(ENTRIES PROVIDED):
........
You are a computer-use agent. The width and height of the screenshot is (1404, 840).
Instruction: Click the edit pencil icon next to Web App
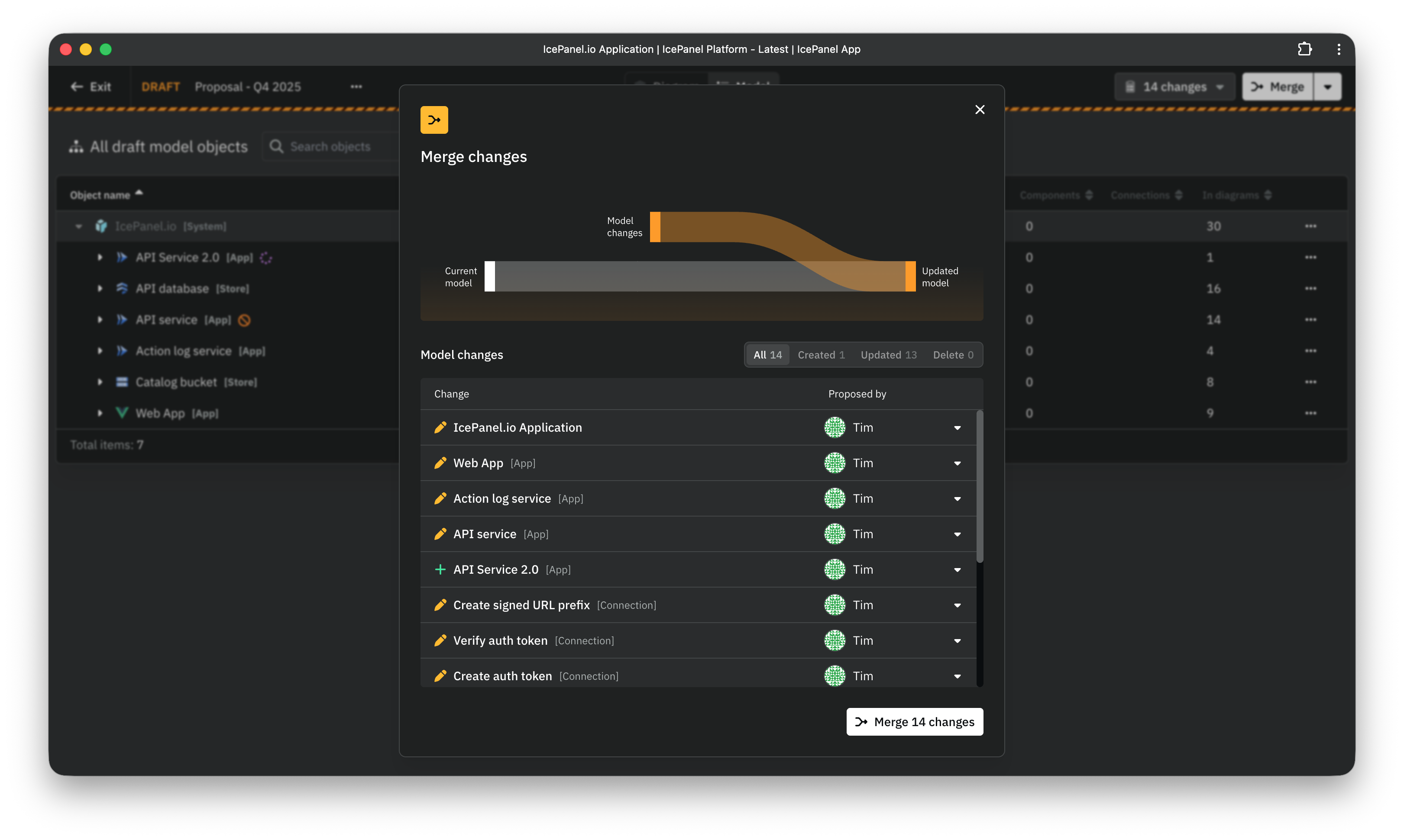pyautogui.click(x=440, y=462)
........
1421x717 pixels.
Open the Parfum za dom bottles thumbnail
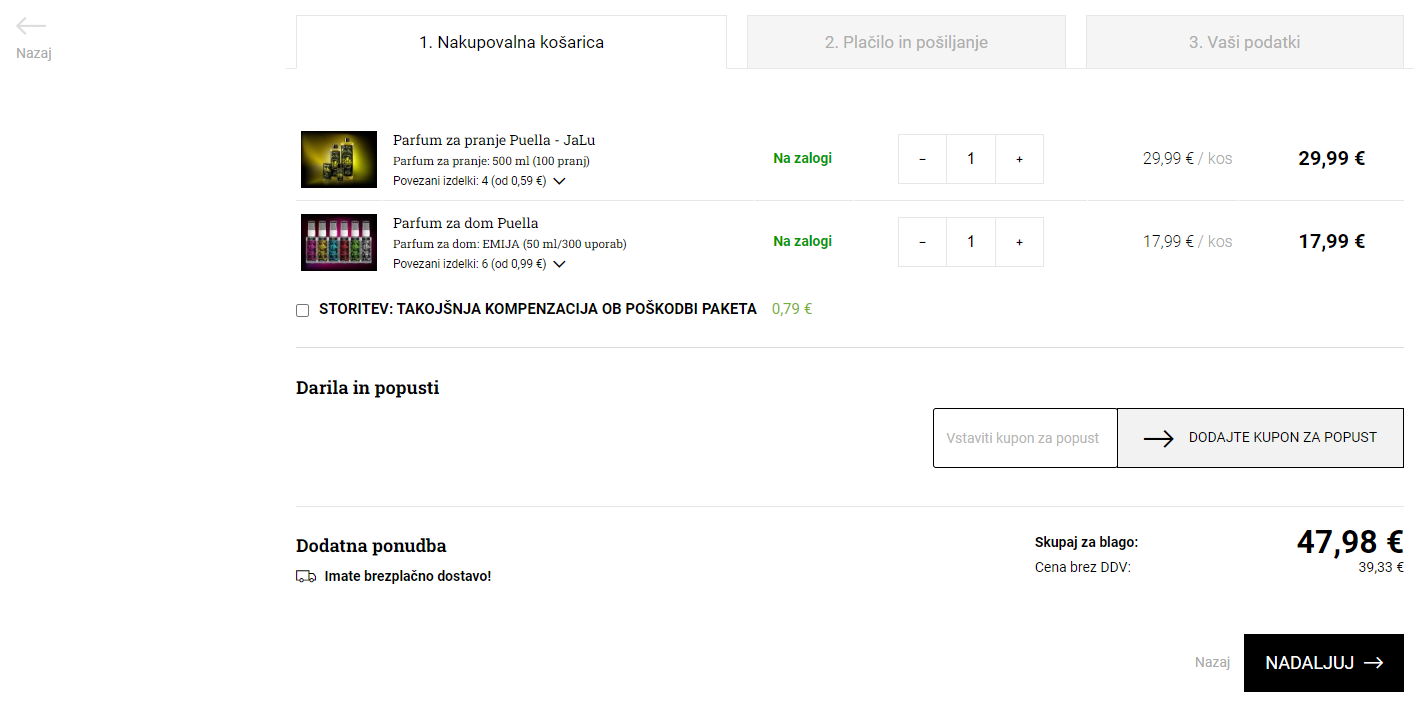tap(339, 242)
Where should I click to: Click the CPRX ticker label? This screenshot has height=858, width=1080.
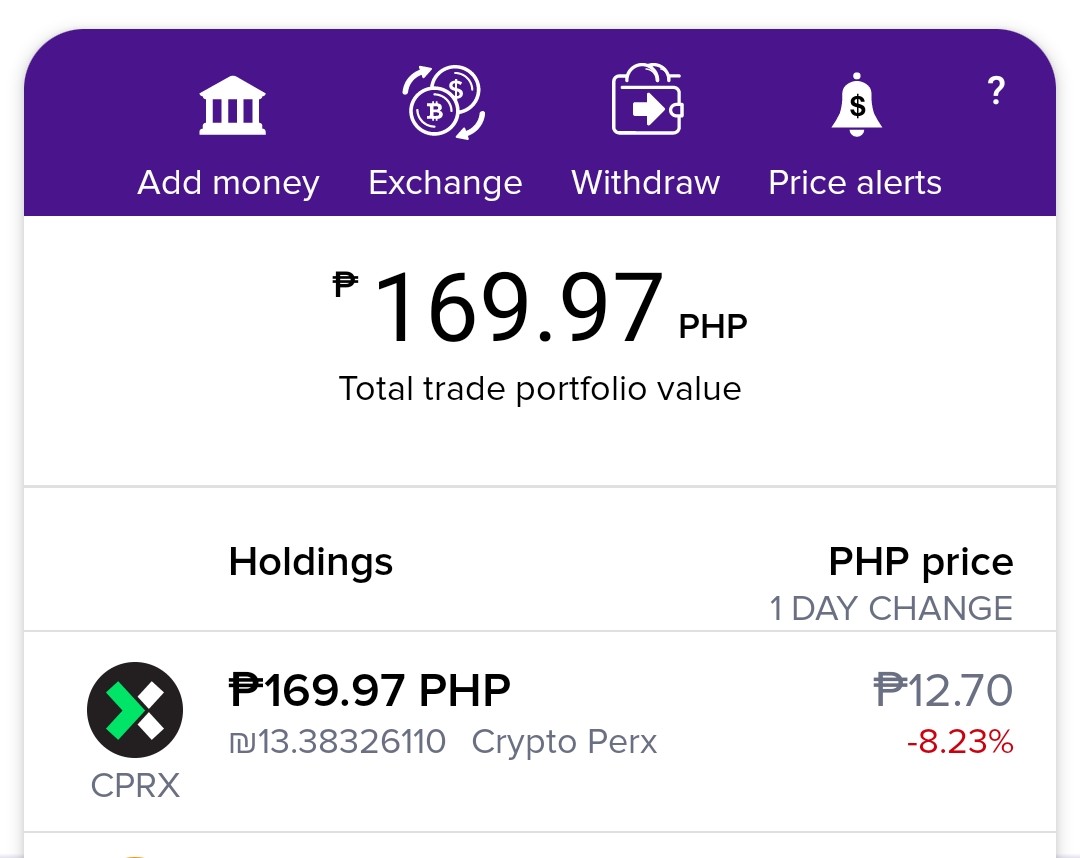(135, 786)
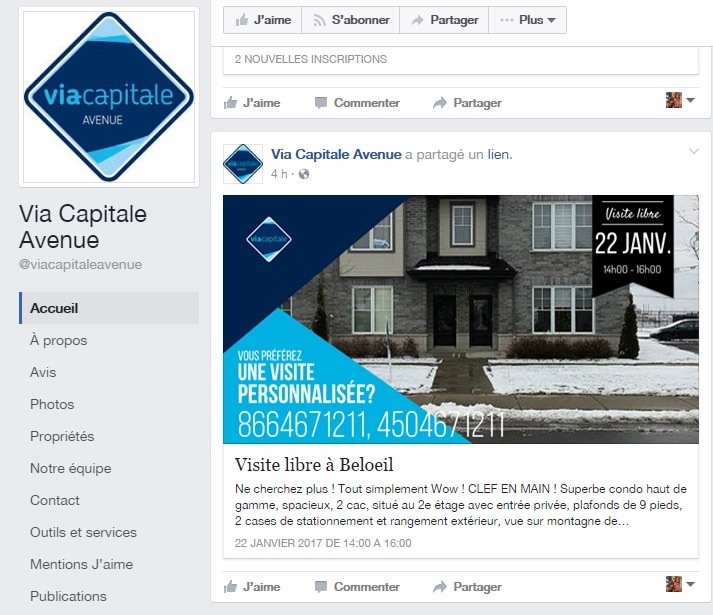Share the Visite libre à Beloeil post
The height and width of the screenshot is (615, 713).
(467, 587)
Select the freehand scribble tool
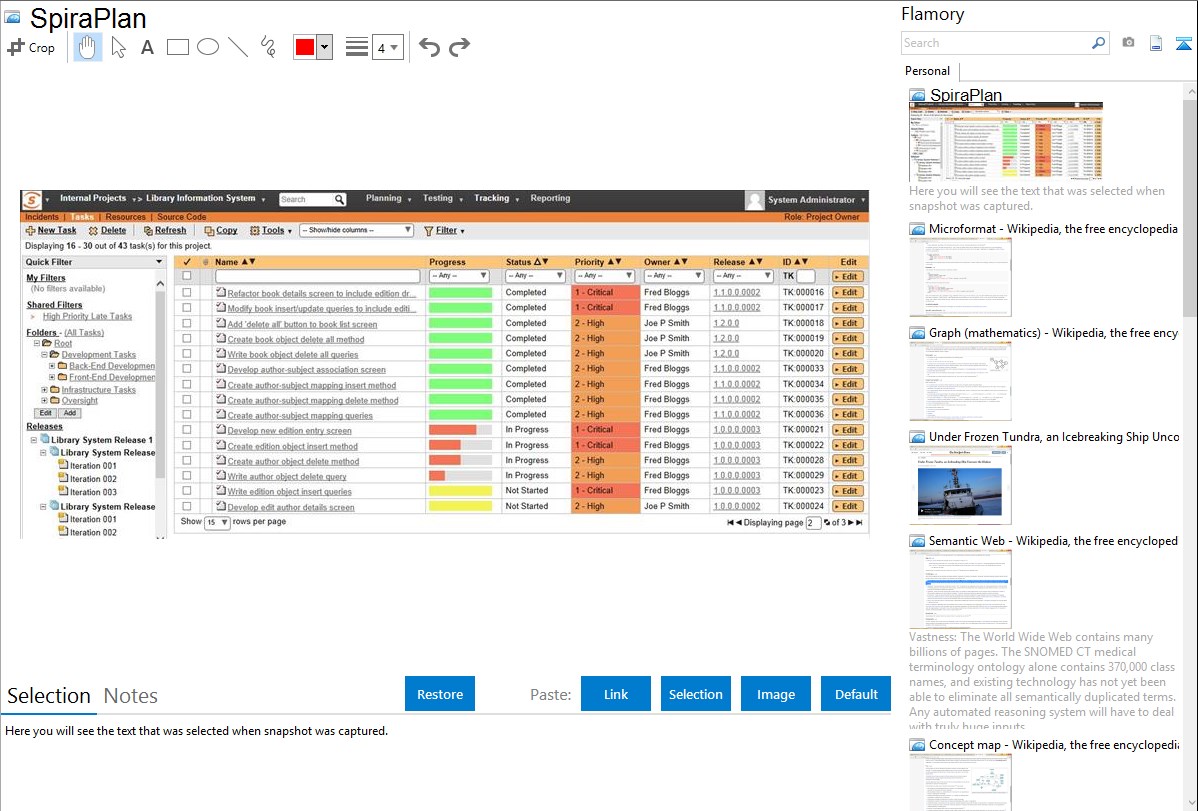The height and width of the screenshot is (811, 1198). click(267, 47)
........
Output the rows exactly as they appear, from the line with "Where should I" to the line with "The height and width of the screenshot is (811, 1198).", leaving the pictures out of your answer.

Where should I click to: Click the CPRX ticker label? This screenshot has height=858, width=1080.
(135, 786)
Share the Visite libre à Beloeil post
The height and width of the screenshot is (615, 713).
(467, 587)
Select the freehand scribble tool
The height and width of the screenshot is (811, 1198). click(267, 47)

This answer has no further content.